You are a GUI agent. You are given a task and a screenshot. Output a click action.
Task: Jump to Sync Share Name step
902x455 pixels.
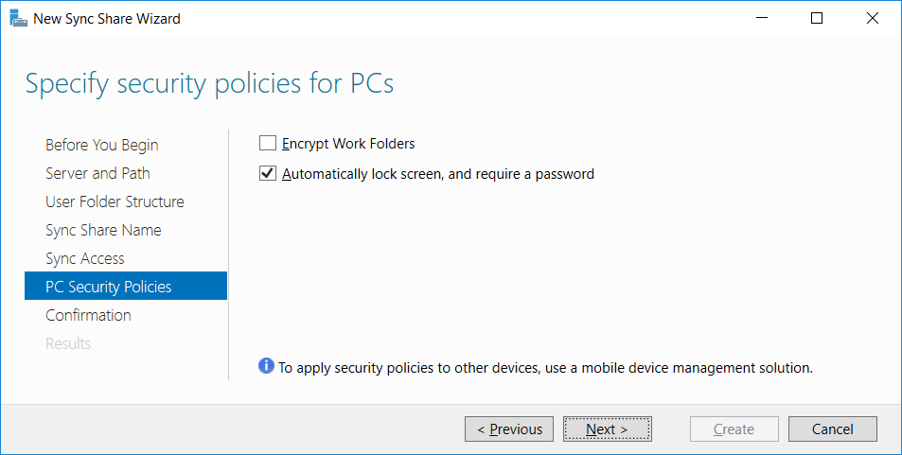[103, 230]
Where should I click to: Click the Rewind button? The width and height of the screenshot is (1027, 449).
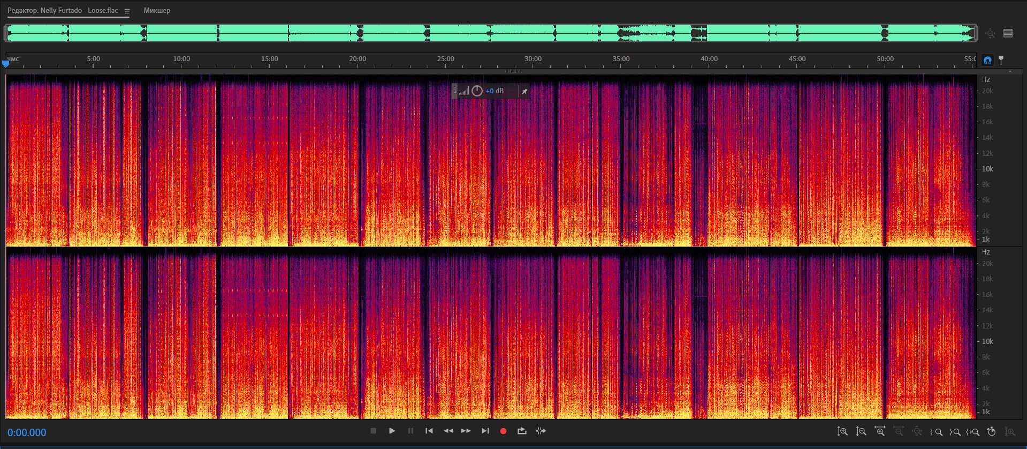tap(448, 431)
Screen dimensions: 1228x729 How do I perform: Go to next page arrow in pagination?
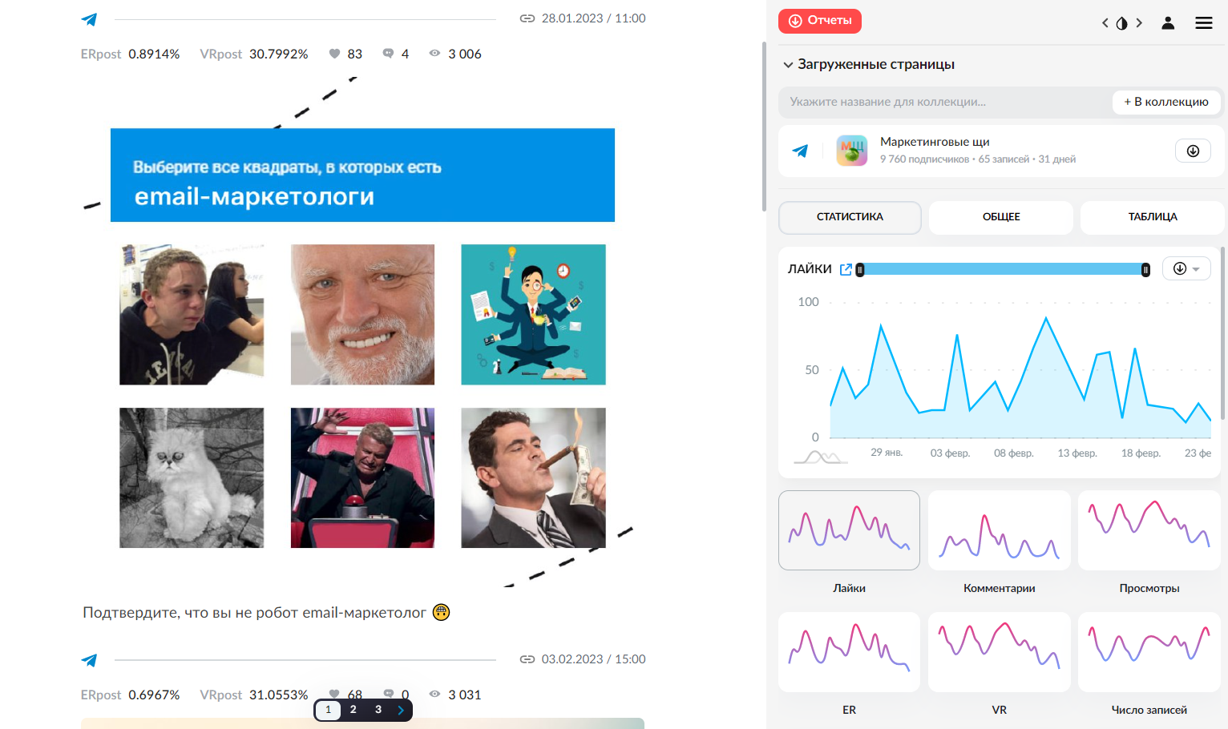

- - - -

*WHAT IS REQUIRED*
Please retype exactly the lines from the line containing "Task: Jump to Sync Share Name step" through the final line of the records above, inclusive, leaving out any pictures.

*RESPONSE BOX*
Task: Jump to Sync Share Name step
902x455 pixels.
[103, 230]
Where should I click to: Click the Rewind button? The width and height of the screenshot is (1027, 449).
tap(448, 431)
Screen dimensions: 1228x729 How do I perform: Go to next page arrow in pagination?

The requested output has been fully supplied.